Architects of Burger King’s inversion claim it’s not about taxes
Burger King is rolling ahead with its plan to move to Canada. It confirmed Tuesday that it will purchase Tim Hortons, a Canadian coffee and doughnut chain, for about $11 billion, one of the biggest foreign acquisitions since 2012.
This makes Burger King one in a string of corporate deserters in recent years. According to new data provided by the Congressional Research Service, 47 companies have inverted in the last decade, including at least seven this year alone. These companies are able to dodge US taxes by moving their headquarters, but not their operations, to countries with lower corporate tax rates. So called “inversions” may save the companies a few bucks, but they could cost the US taxpayer tens of billions of dollars.
The Deal: Founded in Miami in 1954, Burger King operates more than 7,000 locations in the United States, but only 300 in Canada. In 1964, the Canadian fast food service Tim Hortons was founded in Ontario and now has more than one store per 10,000 Canadians. Burger King will shell out $11.4 billion for the coffee shop, but both will actually be controlled by 3G Capital, a Brazilian-US investment firm. According to the Wall Street Journal, Alex Behring, who is currently Burger King’s executive chairman and a managing partner at 3G Capital, will head the new company.
Although America has a top corporate tax rate of 35%, numerous multi-national corporations do not pay that much. Instead, U.S. corporations paid an average of 12.6%, according to the Government Accountability Office. Burger King also does not pay the top corporate tax rate, but has a tax rate in “the mid- to high twenties” according to Mr. Behring. While Burger King CEO Daniel Schwartz doesn’t “expect there to be meaningful tax savings,” Canada’s federal corporate tax rate is 15%.
Moving Forward: Burger King should reconsider its own bid for the company. Since the news broke, the public has denounced this newest corporate deserter. #BoycottBurgerKing is now commonplace on Twitter and Burger King’s Facebook was littered with comments threatening to never return. Senator Sherrod Brown added to that chorus: “Burger King’s decision to abandon the United States means consumers should turn to Wendy’s Old Fashioned Hamburgers or White Castle sliders.”

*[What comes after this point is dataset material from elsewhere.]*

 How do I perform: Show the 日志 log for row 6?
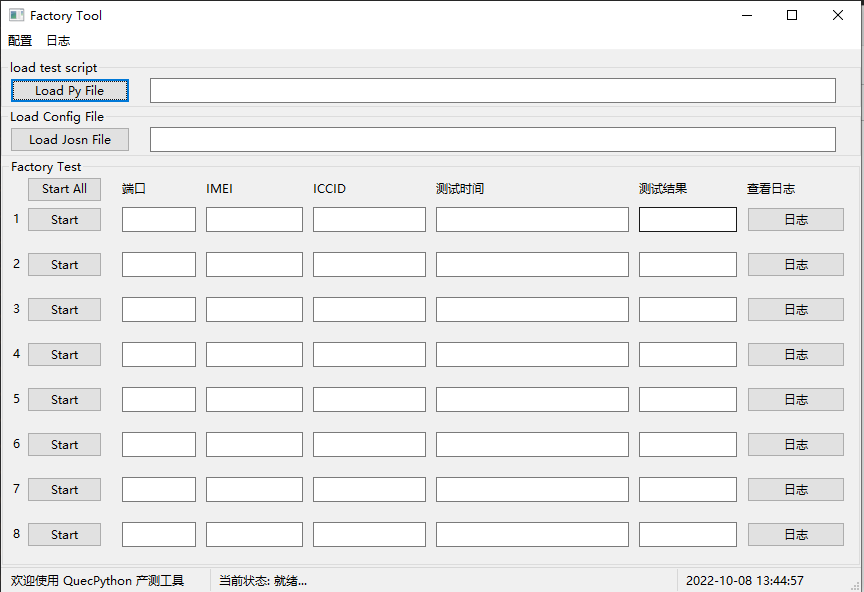pos(796,445)
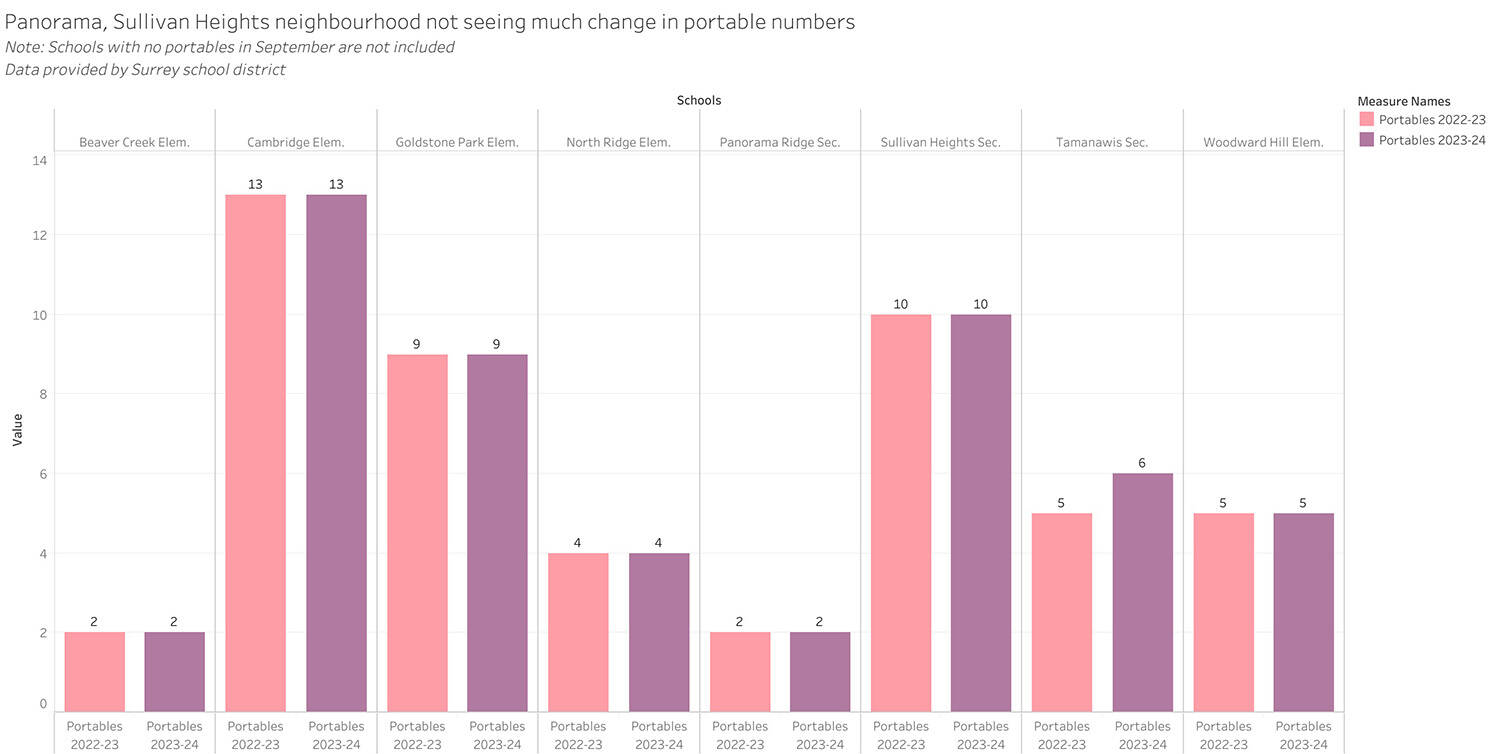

When Walgreens announced its purchase of Alliance Boots, a European pharmacy, it received similar criticism, and it has since said that it will stay headquartered in the United States. They decided that paying their fair share was more profitable.
BOTTOM LINE: When more and more American companies move out of the U.S., ordinary Americans end up footing the tax bill. Companies employing the process of inversion are taking advantage of U.S. taxpayers and cheating the system, to the detriment of our workers and our economy. It’s beyond unpatriotic and it’s time for them to stop.